It is estimated that 185,000 limbs are amputated each year in the United States. Of these, 87 percent are dysvascular amputations, often because of the abnormal blood circulation related to diabetes.
Whether the amputation is related to disease or injury, and whether the victim is civilian or military, the goal of treatment and rehabilitation is for the patient to function as close to normal as possible. And recent advances in the development of prosthetic limbs are making this goal a reality.
Failure to adapt to and use a prosthetic device is most strongly associated with amputations due to diabetes or other vascular diseases, although other factors are age, depression and pain. Another factor is the location of the amputated limb.
In a 2008 study of civilians with prosthetics, rates of employment varied depending on the cause of the amputation and whether the amputation was upper limb or lower limb. Those having had an upper-limb amputation were more likely to have full-time employment (36 percent), while those having lower-limb amputation worked full-time at a rate of 23 percent.
Having an upper-limb amputation was also less likely to result in unemployment due to disability compared to lower-limb amputations with the rates being 28 percent for those with upper-limb loss and 39 percent for those with lower-limb loss.
Comorbid pathologies may be contributing to the greater unemployment and greater disability for those with lower-limb amputations.

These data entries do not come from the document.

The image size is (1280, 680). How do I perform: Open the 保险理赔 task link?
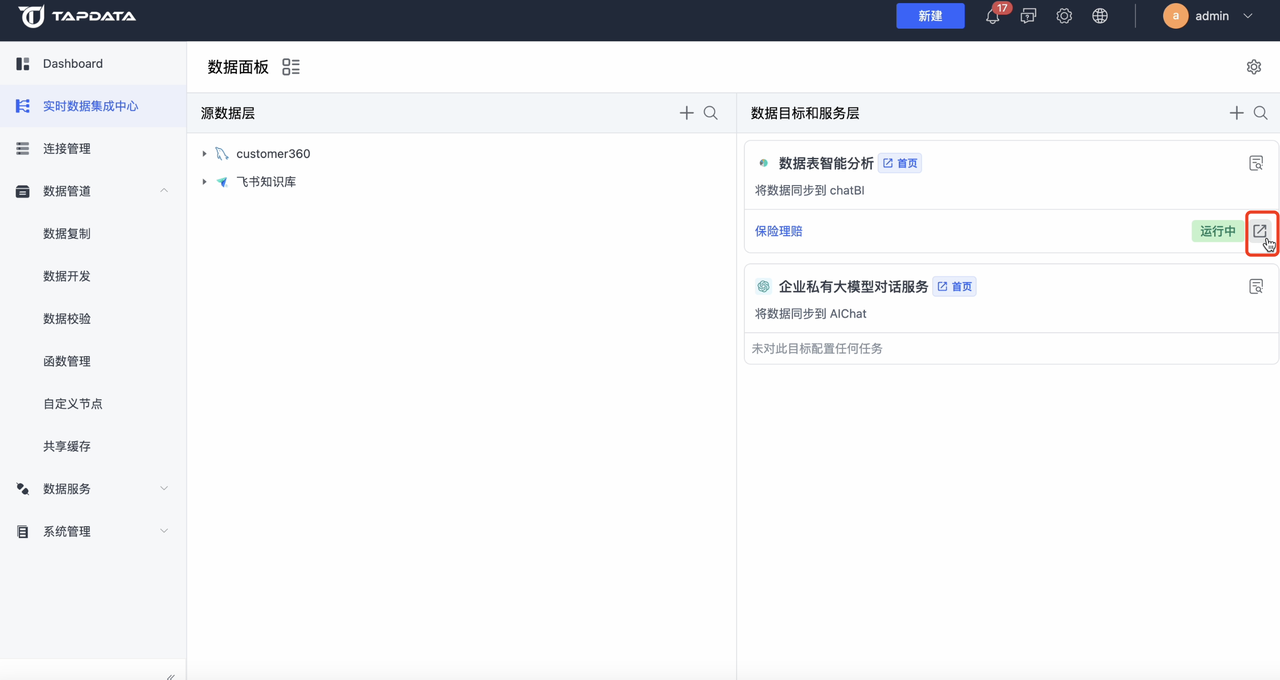coord(778,231)
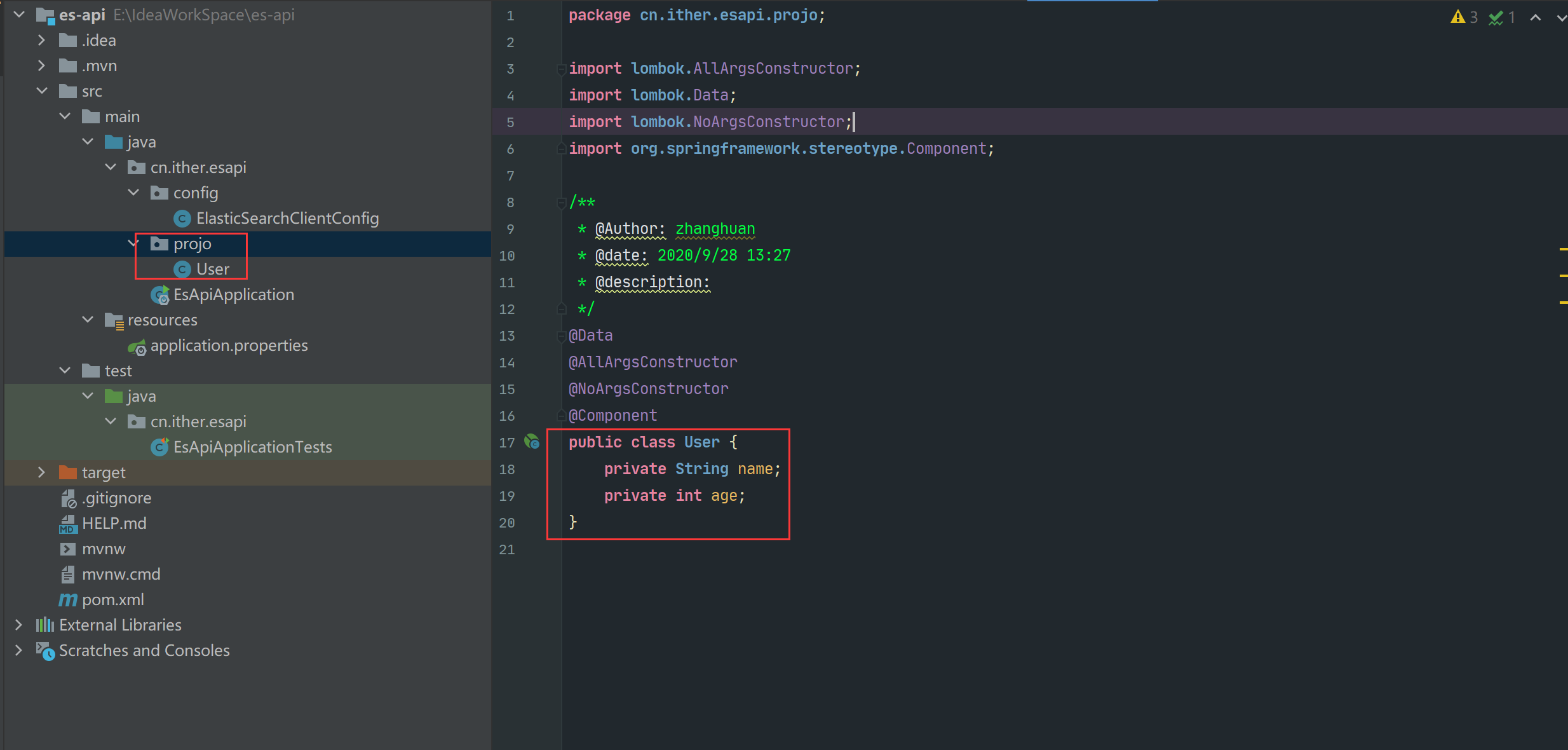This screenshot has width=1568, height=750.
Task: Click the application.properties file icon
Action: (x=137, y=346)
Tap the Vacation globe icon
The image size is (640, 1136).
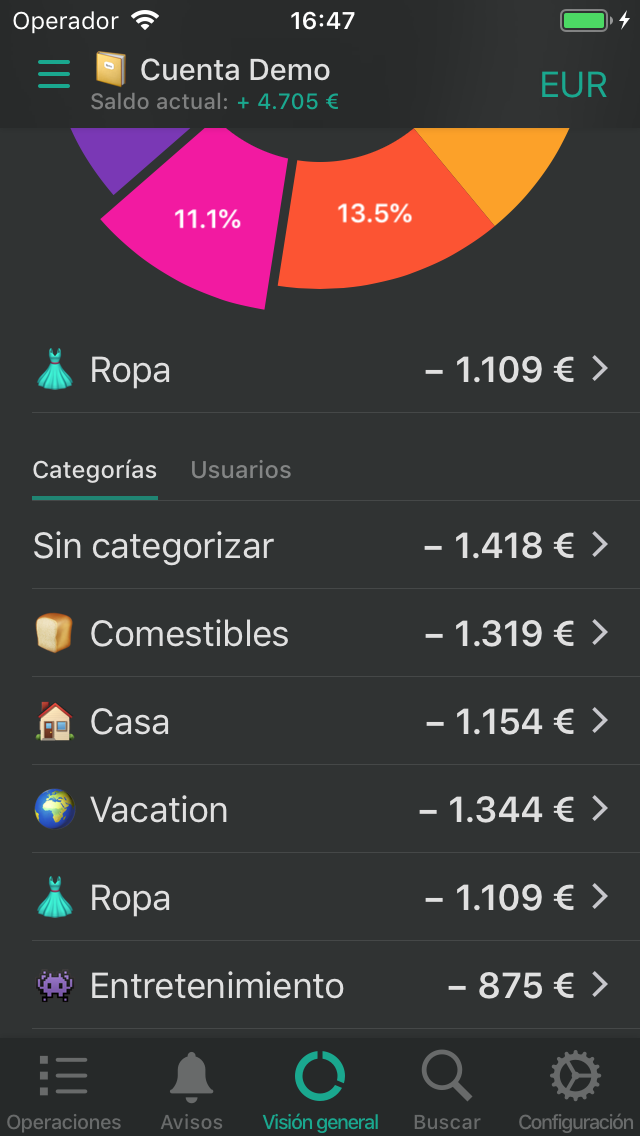[54, 809]
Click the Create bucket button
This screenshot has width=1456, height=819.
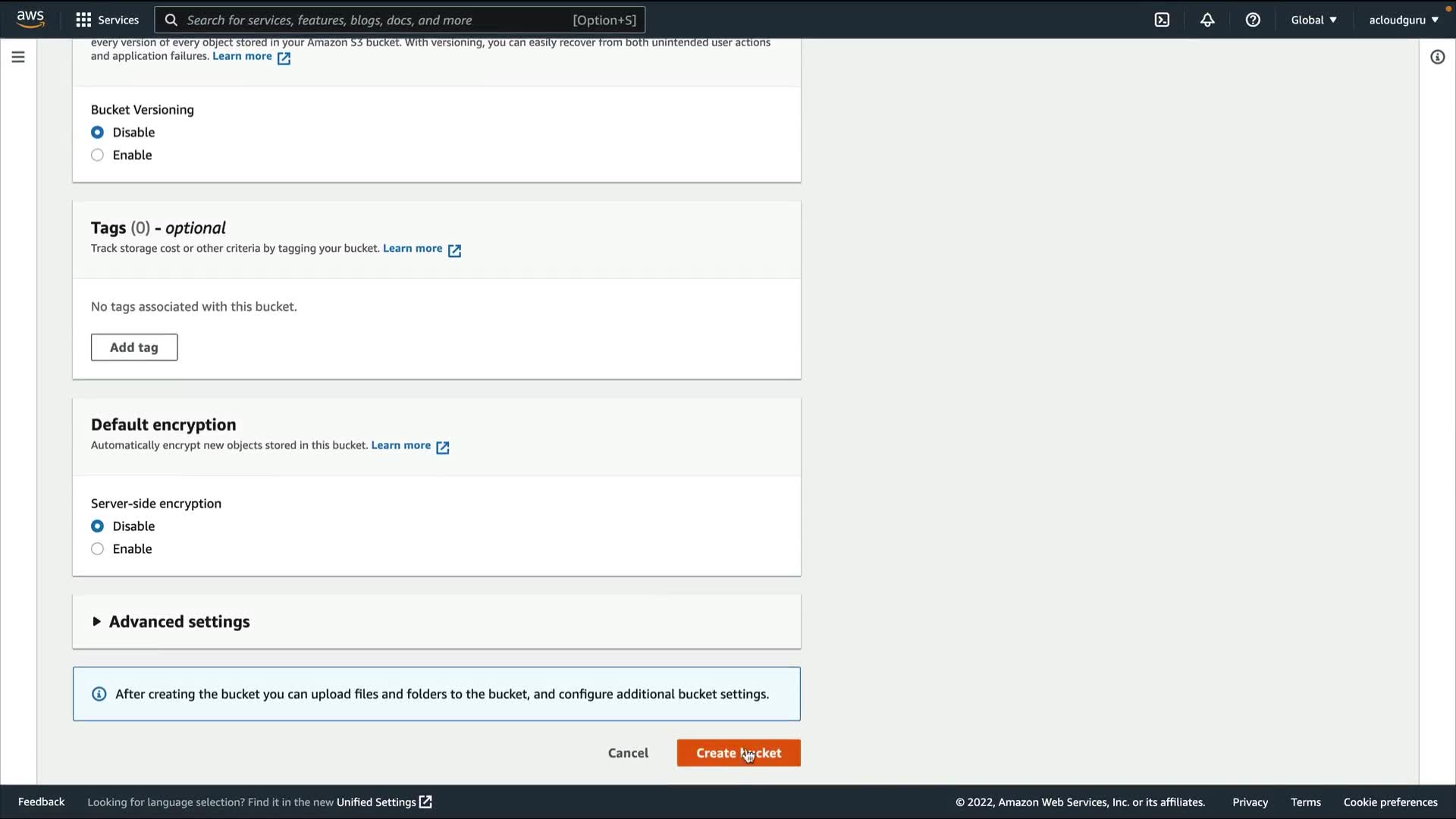[738, 752]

This same study identified that 16 percent of the lower-limb amputations were due to diabetes and no upper-limb amputations were due to diabetes.
The rate of diabetic health problems is growing at such a rate that the number of amputations due to diabetes is expected to double by 2050. Currently of those with diabetes having a lower-limb amputation, 55 percent are at risk of having the other leg amputated within two to three years.
Technical advancements in prosthetic limbs have enabled those with limb loss to perform many tasks — and some at a near-normal level. The computational power in small, durable forms allows for the integration of robotic technology in prosthetics. Research is expanding the ability of robotic technology to receive signals from the user's intact nerves and translate some information into actions on the part of the robotic prosthesis.
A recent study of hand prosthetics compares the integration of such mechanics in a hydraulic-cylinder finger and a pulley-cable finger. In both cases, a signal generated by the wearer's own nerve commands controlled the fingers — meaning that the prosthetic would resemble aspects of normal hand functions.
Lower-limb prosthetics have also evolved. For patients with above-the-knee amputations, multiple options exist that have articulating, integrated and coordinated movement within joints. There are five different models that can make quick, real-time adjustments while walking. To do this, the above-the-knee prosthesis has hydraulic and pneumatic components controlled by microprocessor technology.
A person's goals and level of activity determine the type of ankle and foot that a lower-limb prosthetic would have. There is also a foot with a microprocessor-controlled ankle unit for patients. These technology advances result in improved walking ability that requires less effort.
Whether the goals are basic tasks like grasping a grocery bag and walking independently in the grocery store or playful games of catch and tag in a child's schoolyard or the aggressive stance at the start of a marathon race, the advances and variety in prosthetic devises allow the old, young and competitive to return to their lives after a limb loss.